Economia & Negócios

Rendimento da categoria é superior ao valor médio dos trabalhos domésticos

Tisa Moraes
| Tempo de leitura: 2 min

No caso específico das diaristas, o crescimento dos rendimentos chega a ser ainda superior à média das demais trabalhadoras domésticas. Sílvia Maria Fernandes, 60 anos, por exemplo, reajustou o valor de suas faxinas em 25% entre 2009 e 2010. Segundo ela, o aumento acompanhou o que se verificou no mercado no último ano.

“O que eu cobro é o que todo mundo cobra. Há 15 anos, eu trabalhava de domingo a domingo, então ganhava bem mais, mas hoje trabalho menos”, conta ela, que embora ainda more em casa de aluguel, conseguiu criar três filhos sozinha e ainda pagar o Instituto Nacional do Seguro Social (INSS) para garantir sua aposentadoria.

“Não é fácil manter tudo, então, não vou poder viver apenas do dinheiro dessa aposentadoria, que devo conseguir no ano que vem. Mas trabalho desde os 8 anos e continuo amando o que faço”, comenta.

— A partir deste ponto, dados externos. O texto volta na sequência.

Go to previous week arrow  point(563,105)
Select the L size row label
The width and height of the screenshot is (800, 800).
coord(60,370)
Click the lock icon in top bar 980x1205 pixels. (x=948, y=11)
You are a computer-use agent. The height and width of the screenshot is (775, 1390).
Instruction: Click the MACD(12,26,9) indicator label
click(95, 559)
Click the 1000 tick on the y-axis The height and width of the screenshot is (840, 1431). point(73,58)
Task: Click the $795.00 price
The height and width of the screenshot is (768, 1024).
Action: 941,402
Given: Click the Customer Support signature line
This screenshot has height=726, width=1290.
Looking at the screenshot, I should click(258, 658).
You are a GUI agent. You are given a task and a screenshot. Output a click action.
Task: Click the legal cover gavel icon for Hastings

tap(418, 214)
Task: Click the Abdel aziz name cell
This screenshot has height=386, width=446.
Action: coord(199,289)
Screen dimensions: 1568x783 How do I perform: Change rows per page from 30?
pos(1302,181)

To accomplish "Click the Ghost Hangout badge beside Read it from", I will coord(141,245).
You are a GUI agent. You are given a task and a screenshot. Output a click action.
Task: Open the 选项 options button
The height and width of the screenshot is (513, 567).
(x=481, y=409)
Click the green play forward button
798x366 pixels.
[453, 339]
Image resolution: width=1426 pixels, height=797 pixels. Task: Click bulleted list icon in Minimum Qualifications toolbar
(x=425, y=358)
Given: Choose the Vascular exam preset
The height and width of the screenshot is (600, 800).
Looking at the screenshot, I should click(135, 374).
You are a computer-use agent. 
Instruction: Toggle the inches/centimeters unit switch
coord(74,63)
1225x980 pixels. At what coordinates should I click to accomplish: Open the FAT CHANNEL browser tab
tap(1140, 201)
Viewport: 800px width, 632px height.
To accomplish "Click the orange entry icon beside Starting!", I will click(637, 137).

O entusiasmo com o futuro da profissão é tamanho que Vera Lúcia Dias, 44 anos, negou uma proposta recente de emprego com carteira assinada para poder continuar atuando como diarista. Por mês, ela não ganha menos do que R$ 1 mil e, ainda que o serviço seja árduo e as dificuldades sejam muitas, não pretende buscar outra forma de ganhar a vida.

“Não tenho uma série de garantias trabalhistas, faço serviço em seis casas, todos os dias da semana, o dia inteiro. E, no fim-de-semana, também tenho que limpar a minha. Mas ainda assim é mais vantajoso”, pontua.

De maneira geral, a boa remuneração diante da alta demanda compensa o fato de as diaristas não poderem contar com a segurança do Fundo de Garantia do Tempo de Serviço (FGTS) e a estabilidade no emprego, na avaliação do economista Wagner Ismanhoto.

“Tem muito mais gente querendo contratar do que gente disponível para ser contratada. Por isso, elas preferem, cada dia mais, atuar como diaristas. Se forem boas profissionais, serviço nunca vai faltar”, finaliza.